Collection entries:
================

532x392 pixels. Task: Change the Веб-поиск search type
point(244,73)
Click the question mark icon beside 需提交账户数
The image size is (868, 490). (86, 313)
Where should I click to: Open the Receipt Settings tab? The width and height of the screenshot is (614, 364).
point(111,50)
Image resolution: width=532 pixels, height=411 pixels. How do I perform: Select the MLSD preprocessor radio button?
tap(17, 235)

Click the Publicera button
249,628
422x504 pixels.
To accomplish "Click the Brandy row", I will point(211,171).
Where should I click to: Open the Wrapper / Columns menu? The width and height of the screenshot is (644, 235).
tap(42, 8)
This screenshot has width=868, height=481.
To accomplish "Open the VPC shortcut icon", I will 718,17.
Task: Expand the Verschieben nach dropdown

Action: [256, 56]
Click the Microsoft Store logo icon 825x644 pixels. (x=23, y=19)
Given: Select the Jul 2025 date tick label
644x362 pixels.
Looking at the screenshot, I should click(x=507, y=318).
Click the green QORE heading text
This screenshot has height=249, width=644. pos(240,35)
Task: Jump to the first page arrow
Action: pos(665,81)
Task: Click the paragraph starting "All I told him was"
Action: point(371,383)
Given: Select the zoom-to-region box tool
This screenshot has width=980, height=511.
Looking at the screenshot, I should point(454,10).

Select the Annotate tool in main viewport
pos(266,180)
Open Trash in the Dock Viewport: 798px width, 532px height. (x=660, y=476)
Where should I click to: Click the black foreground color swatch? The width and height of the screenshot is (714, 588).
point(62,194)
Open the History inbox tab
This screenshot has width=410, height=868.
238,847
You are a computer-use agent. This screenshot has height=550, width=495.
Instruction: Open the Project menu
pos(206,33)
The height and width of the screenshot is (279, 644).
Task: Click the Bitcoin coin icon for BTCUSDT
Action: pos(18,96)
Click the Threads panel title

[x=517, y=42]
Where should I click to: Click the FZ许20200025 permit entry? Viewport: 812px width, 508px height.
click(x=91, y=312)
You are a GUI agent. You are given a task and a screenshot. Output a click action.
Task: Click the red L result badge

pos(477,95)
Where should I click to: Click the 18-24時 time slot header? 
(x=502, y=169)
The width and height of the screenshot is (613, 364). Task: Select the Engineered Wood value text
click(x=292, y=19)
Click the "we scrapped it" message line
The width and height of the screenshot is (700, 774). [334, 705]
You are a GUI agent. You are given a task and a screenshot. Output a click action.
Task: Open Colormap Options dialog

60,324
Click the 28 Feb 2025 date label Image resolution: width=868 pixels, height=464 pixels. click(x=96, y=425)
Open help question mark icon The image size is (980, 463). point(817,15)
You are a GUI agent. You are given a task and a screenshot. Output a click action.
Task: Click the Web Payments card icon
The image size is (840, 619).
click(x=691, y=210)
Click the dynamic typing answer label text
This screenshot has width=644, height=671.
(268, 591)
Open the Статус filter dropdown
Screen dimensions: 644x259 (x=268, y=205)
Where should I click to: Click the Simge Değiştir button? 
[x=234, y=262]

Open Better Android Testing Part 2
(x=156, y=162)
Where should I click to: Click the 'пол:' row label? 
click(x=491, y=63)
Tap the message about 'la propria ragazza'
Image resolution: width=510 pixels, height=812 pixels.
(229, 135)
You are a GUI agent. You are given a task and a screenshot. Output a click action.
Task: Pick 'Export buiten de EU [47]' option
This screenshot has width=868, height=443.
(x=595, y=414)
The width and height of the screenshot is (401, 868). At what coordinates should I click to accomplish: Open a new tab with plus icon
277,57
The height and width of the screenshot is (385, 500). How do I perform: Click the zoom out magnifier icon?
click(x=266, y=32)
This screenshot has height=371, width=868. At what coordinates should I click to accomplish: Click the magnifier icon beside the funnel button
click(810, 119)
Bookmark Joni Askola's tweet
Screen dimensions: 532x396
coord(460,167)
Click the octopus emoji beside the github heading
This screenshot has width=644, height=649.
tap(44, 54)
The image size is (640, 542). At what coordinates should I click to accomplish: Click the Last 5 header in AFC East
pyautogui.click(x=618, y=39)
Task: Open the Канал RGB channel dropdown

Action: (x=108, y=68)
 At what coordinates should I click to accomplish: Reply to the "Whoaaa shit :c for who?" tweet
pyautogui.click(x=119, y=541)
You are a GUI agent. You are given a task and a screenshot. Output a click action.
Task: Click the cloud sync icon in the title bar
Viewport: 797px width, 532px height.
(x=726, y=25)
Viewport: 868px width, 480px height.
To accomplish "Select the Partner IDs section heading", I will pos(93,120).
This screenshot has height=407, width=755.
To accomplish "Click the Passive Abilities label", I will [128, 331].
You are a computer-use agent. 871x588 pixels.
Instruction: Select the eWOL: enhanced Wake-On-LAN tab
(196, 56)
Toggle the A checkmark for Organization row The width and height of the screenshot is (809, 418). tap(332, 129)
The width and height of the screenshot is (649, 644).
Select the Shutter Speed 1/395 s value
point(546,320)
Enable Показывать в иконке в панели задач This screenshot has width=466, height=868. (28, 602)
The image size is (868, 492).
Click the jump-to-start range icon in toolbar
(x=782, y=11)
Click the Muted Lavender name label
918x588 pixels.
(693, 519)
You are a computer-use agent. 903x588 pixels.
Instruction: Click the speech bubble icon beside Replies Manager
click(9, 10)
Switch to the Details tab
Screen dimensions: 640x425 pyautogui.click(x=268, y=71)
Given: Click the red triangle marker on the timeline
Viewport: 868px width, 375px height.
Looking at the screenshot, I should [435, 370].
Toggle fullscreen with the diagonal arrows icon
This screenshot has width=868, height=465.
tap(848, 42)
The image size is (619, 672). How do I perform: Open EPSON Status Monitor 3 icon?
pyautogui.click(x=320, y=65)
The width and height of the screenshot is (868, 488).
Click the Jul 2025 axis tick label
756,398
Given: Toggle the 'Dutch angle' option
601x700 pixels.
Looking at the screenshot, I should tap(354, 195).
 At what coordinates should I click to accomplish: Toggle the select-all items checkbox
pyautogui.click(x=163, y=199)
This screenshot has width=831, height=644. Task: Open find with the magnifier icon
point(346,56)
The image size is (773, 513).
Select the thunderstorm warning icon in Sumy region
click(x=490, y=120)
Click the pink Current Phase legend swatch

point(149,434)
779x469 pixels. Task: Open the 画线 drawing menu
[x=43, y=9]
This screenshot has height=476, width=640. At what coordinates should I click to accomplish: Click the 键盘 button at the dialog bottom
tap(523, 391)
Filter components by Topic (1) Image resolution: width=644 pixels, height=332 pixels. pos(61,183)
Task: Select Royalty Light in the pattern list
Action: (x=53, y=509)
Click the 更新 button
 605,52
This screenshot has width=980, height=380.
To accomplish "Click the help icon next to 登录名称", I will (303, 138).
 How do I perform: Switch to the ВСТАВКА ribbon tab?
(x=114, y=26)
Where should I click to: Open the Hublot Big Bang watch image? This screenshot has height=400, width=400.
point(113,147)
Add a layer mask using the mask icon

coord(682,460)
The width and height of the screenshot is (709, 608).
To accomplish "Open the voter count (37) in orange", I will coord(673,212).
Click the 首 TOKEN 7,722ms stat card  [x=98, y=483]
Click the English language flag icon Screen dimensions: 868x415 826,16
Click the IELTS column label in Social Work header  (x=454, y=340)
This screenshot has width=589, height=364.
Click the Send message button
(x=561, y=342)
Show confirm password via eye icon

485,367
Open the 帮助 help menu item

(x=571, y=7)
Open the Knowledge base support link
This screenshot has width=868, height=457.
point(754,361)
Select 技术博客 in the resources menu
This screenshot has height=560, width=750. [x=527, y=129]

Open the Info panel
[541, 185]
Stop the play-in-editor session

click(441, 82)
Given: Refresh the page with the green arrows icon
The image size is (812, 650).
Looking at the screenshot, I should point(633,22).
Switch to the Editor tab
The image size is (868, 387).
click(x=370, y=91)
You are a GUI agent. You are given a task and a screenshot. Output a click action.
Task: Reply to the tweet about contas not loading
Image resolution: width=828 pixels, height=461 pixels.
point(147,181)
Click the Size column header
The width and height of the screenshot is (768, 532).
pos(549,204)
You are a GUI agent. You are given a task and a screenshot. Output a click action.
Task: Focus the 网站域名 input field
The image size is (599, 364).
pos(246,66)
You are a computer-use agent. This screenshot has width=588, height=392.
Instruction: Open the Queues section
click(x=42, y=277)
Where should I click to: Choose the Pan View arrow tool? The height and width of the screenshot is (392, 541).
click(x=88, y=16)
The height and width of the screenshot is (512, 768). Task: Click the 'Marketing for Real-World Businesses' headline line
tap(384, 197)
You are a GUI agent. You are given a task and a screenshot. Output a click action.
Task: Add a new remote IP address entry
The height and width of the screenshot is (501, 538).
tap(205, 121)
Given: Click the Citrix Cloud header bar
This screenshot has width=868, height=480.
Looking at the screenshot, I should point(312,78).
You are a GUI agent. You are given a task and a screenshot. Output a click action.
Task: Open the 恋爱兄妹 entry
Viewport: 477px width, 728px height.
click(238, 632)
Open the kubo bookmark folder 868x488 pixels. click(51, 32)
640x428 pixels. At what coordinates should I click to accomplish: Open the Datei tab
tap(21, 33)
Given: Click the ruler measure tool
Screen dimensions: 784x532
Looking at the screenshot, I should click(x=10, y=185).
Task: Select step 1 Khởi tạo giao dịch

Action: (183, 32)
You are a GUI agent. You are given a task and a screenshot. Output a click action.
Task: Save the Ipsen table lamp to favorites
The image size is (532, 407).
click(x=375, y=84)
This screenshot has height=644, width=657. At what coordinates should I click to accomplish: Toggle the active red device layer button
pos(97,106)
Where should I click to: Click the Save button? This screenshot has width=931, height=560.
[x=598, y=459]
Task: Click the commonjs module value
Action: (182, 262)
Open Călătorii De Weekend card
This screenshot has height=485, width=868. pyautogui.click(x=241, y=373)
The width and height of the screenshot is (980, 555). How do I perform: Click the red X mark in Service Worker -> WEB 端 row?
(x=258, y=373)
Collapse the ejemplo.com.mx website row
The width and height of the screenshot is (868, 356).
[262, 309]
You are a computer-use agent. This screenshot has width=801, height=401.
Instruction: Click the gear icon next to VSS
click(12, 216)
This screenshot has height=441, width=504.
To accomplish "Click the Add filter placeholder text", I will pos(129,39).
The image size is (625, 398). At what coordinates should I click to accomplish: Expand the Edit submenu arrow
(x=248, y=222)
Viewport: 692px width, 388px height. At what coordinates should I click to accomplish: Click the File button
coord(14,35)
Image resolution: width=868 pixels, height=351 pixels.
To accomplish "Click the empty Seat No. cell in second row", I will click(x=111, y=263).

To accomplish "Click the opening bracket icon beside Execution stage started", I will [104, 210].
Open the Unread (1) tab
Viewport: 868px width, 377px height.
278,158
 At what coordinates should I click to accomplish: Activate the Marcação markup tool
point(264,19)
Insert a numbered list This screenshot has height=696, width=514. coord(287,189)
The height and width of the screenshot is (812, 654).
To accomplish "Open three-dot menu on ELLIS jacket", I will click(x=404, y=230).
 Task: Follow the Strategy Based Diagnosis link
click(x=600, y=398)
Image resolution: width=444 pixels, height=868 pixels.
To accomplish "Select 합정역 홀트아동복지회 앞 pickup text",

================

Give again, word for word, the records from their first line to the one with "422x504 pixels.", and leave out all else.

532x392 pixels. Task: Change the Веб-поиск search type
point(244,73)
Click the question mark icon beside 需提交账户数
The image size is (868, 490). (86, 313)
Where should I click to: Open the Receipt Settings tab? The width and height of the screenshot is (614, 364).
point(111,50)
Image resolution: width=532 pixels, height=411 pixels. How do I perform: Select the MLSD preprocessor radio button?
tap(17, 235)

Click the Publicera button
249,628
422x504 pixels.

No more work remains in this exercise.